What's scary is, I have actually heard of people choosing adoption as their FIRST option for having children. Several celebrities have said this, no doubt thanks to Madonna, Angelina Jolie, and others who have made adoption so popular in Hollywood these days. These celebs who want to adopt rather than have their own kids "don't want to put their bodies through childbirth." So they intend to take someone else's infant instead, and force some human being to be separated from their own blood kin.
In my experience there are too many adoptive and prospective adoptive parents who, having been through the trials of infertility and attempting to adopt, are so delirious by the time they actually adopt that they heap all their expectations, hopes, and dreams upon the adoptee, who then is expected to fulfill those expectations at the cost of his/her own identity and destiny.

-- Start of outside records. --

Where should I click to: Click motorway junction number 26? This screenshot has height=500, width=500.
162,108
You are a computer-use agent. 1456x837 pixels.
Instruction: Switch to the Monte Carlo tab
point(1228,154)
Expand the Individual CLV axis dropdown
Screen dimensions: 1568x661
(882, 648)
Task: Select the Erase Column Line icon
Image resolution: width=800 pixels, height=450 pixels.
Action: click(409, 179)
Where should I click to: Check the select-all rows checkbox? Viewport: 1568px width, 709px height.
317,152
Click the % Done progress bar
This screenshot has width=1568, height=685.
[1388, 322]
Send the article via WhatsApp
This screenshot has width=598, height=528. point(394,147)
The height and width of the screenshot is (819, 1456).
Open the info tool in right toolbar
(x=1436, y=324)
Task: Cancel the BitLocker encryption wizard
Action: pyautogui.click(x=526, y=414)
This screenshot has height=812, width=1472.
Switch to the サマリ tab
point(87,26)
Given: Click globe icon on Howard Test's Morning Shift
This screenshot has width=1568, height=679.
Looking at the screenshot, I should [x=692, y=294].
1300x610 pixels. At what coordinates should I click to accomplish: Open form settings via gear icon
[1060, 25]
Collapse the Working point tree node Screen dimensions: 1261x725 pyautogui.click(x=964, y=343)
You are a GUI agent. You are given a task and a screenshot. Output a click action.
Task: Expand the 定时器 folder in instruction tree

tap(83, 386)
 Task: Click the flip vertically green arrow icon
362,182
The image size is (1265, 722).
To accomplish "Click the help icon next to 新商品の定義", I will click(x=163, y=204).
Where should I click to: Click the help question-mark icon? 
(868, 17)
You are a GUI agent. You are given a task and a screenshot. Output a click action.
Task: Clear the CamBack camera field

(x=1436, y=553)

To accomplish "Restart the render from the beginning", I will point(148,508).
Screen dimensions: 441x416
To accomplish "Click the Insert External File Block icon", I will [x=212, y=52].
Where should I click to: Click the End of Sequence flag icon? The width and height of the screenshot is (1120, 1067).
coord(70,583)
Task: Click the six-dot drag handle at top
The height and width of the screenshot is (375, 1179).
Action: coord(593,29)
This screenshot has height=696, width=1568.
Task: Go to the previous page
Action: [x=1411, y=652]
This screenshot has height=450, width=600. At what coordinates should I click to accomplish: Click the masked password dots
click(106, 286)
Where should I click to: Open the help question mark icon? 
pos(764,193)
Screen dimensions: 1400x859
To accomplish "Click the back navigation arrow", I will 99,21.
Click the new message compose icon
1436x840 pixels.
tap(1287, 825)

Children are not property. Mothers who surrender (or, more often, are forced to) are not baby machines churning out accessories for Hollywood glam-girls or anyone else.
As an adoptee, I can state without hesitation: NO, adoption was not my first choice. I did not ask to be separated from my family of origin and raised by strangers. And I certainly did not ask for my records to be sealed so tightly it would take divine intervention to reach them.
Thanks Triona,
I would like to state that there re also who choose adoption as a first choice because they believe that it is the right, altruistic, humane, child-saving, and/or zero population growth thing to do.
But this post was written about the infertile who adopt th majority of infants and for whom it is clearly NOT their first or even second choice.
Triona - have you read my blog post on Gotcha Day? It's called: Adoptee Opins Sought.
I always encourage anyone considering adoptee to read how adoptees feel about having been adoptee. Watch out, cause not all are as GRATEFUL as you might think!
Ya' know...the UNgrateful bastards of the world!